UDora can also be optimized for faster attack execution:
-
Less frequent updates: Instead of updating the reasoning process after every iteration, update it at a specified interval (e.g., every 10 steps).
-
Partial reasoning generation: Generating only the first 100 tokens of reasoning during query can still yield high attack success rates. For instance, on AgentHarm with LLaMA 3.1, generating just the first 100 tokens still achieves a 97% ASR.

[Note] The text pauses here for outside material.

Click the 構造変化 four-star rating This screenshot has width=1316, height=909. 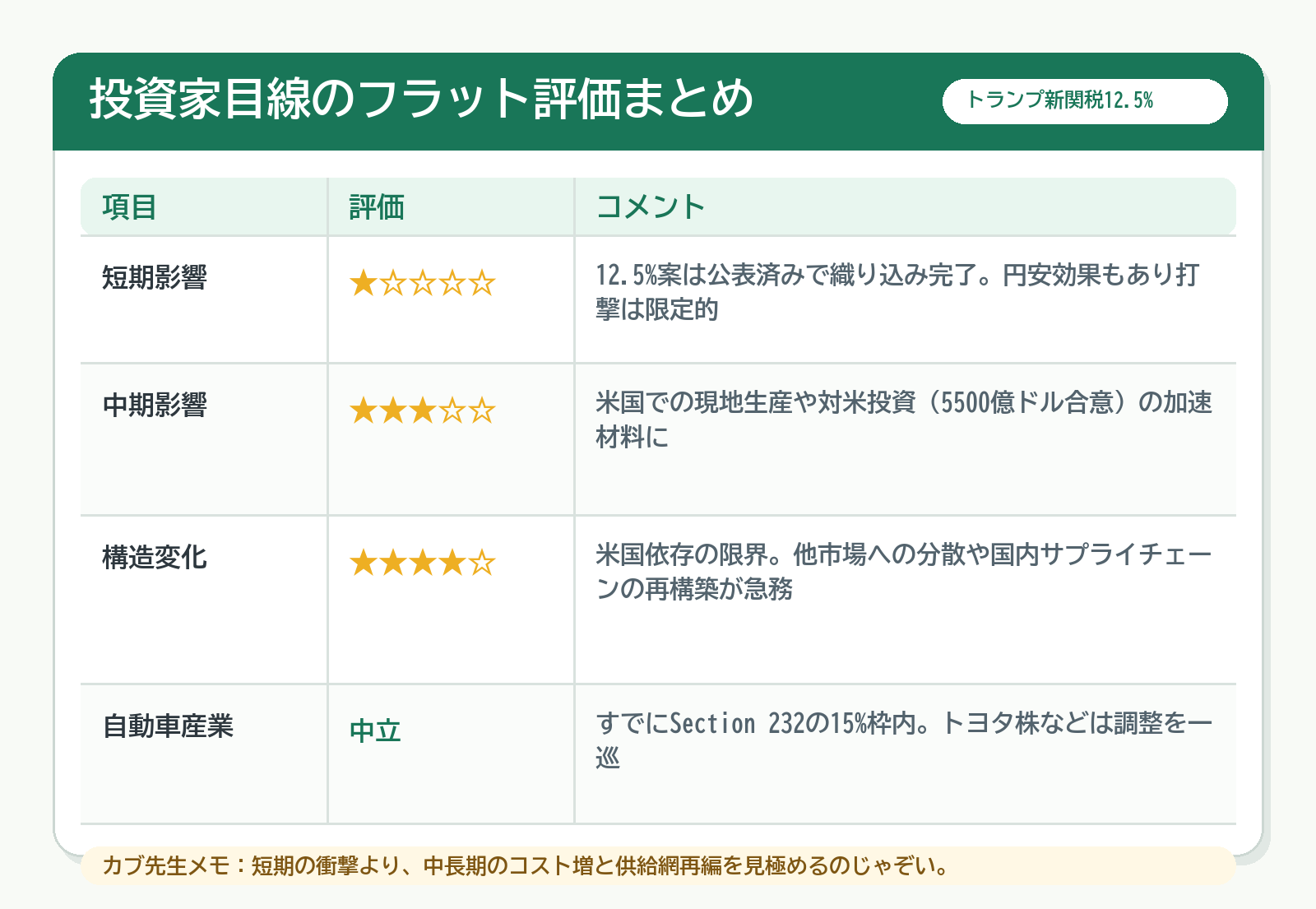click(422, 563)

This paper received mixed reviews.
First, there were some concerns about what exactly the threat model entails. I read the paper to understand this better. The authors must significantly improve their presentation of the threat model and clarity of their attack. I believe their attack model assumes access to the logits of an LLM, but does not allow modification of the actual responses from tools / LLM itself - this was the main source of confusion for the reviewer who recommended rejection. However, their confusion is indeed well-founded because the approach talks about "injecting noise' but it's not clear that they do not directly inject noise but rather find a prompt that can result in the noise injection.
The second concern raised was about better contextualization in the literature, discussing assumptions and limits of various other attacks etc. I agree that the paper can be significantly improved along this axis. Furthermore, the novelty of the actual method is somewhat limited, so such careful analyses of setups and careful explanation is all the more important. There are several other sources of improvement pointed out by reviewers and i recommend the authors to improve their presentation to incorporate this feedback.
However, their approach still presents an interesting paradigm of manipulating the "reasoning" process of LLMs and how that affects agents. The empirical results over a variety of domains seem generally compelling. As a result, I am recommending weak accept.